Ford has forged several relationships in recent months as it aims to become more environmentally friendly moving forward, becoming the first automaker to join the OpenADR Alliance Board of Directors, the National Charging Experience Consortium, the Virtual Power Plant Partnership (VP3), and the First Movers Coalition, to name just a few. Now, those efforts continue, as Ford has also joined a group of 20 other companies to launch the Partnership for Electric Pathways (PEP), which plans to work with the U.S. Environmental Protection Agency (EPA) to secure a viable pathway for renewable electricity to get credit under that organization’s Renewable Fuel Standard (RFS) program.
The finalization of the EPA’s 2022 proposed electric pathway framework regulations would allow for electricity derived from eligible biomass resources and used to power electric vehicles to qualify as renewable fuel and obtain credits called eRINs. This would provide an incentive for landfills and farms to capture methane that would otherwise be emitted into the atmosphere, increasing and diversifying domestic fuel options, supporting the deployment of electric vehicles, and renewing local waste facilities.

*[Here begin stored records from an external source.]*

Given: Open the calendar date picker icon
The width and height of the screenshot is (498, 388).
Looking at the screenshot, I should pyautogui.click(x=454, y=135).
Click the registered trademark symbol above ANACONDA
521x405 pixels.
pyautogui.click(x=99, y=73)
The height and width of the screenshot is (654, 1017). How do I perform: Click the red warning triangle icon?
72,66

Ford was joined by a handful of other automakers in this regard, including Audi, Honda, General Motors, Hyundai, Kia, Lucid, Mitsubishi, Nissan, Rivian, Toyota, Volkswagen, and Volvo.

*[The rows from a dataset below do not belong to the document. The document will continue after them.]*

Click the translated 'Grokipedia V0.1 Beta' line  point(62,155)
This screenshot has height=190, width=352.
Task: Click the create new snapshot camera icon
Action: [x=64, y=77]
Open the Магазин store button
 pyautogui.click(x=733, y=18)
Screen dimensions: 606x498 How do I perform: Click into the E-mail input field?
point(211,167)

“We steadfastly support EPA’s most recent proposal to effectuate the Agency’s 2010 and 2014 regulations to allow for electricity derived from eligible biomass resources to qualify as RFS renewable fuel,” PEP said in a letter sent to EPA Administrator Michael S. Regan. “Our consortium includes a range of entities involved in producing and using electricity to power electric vehicles – throughout the value chain. This coalition also includes existing RIN generators and RFS compliance entities. We share the common goals of reducing emissions, capturing waste, and decarbonizing transportation while growing the American workforce.”